Stage 1 compiler

The goal with the p1 language was to create a simple statically typed language, which would contain the core constructs we have been accustomed to in programming:

local, global variables
function parameters and return values
types and type checking
custom data types (structs)
complex expressions with priority
multi file ‘support’
(syscalls)

Of course, it is the compiler’s job to implement these, which will be done in multiple passes:

lexical analysis (tokenization)
syntax analysis
semantic analysis (type checking)
memory
code generation

Before the lexical analysis actually starts, the compiler first reads the input program from stdin into memory.

Lexical analysis

The purpose of lexical analysis is to break up the input program into tokens (groups of characters with attached meaning), for example:

keywords (int, bool, void, if, while, …)
identifiers (variable, parameter names)
constants (5, ‘a’, “test”)
symbols ( ( , ) , … , operators)
comments/whitespace (which are skipped)

Another purpose is to catch some early errors (malformed string/character constants, invalid escape sequences).
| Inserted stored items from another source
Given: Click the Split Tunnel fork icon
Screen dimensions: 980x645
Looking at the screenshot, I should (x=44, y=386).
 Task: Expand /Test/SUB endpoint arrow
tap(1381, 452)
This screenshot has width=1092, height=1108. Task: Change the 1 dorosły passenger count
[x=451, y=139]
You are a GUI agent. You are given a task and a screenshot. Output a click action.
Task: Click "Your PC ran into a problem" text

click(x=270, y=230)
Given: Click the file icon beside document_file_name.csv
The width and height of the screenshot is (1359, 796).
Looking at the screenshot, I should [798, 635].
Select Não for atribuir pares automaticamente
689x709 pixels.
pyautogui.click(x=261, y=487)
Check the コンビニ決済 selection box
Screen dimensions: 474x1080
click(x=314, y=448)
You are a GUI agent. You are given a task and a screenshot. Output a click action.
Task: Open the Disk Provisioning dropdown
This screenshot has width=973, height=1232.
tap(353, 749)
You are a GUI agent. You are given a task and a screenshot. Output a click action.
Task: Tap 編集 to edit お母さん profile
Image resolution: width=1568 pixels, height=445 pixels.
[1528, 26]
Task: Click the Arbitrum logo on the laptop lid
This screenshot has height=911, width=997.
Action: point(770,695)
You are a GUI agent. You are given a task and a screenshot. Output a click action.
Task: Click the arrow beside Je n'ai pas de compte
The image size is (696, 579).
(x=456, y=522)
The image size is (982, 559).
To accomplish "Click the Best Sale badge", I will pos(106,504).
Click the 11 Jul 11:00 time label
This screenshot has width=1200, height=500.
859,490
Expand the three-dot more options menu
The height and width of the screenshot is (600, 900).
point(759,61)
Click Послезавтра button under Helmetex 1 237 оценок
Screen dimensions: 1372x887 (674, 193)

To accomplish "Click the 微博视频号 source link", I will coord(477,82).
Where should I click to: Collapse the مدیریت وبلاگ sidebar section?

For a list of all possible tokens and how their memory entries look like, check out the docs.

Implementation snippet

Lets look at an example (from the actual implementation) of how a token is parsed:

py src/tokenize.p0

:fun(tokenize_isKeyword){
	# Preload 3 characters in p,q,r
	:load(p,i)
	:load(q,i 1 +)
	:load(r,i 2 +)
	x = r # 3rd character should be non-identifier
	:call(tokenize_isKeyword_helper) # y contains result
	:if(p 105 == q 102 == & y &){ # if_
		:store(11,m) # type 11
		i = i 2 + # consume 2 characters
		f = 0 # match found
		:if(d){
			:raw("IF ")
		}
	} else {
		# keywords of length >= 3
	}
	:if(f 0 == ){
		:store(l,m 3 +)
		m = m 4 +
	}
}

tokenize_isKeyword_helper returns 1 in y if the character in x is not a legal character in identifiers. That means that we are indeed looking at a keyword, and not a variable name for example.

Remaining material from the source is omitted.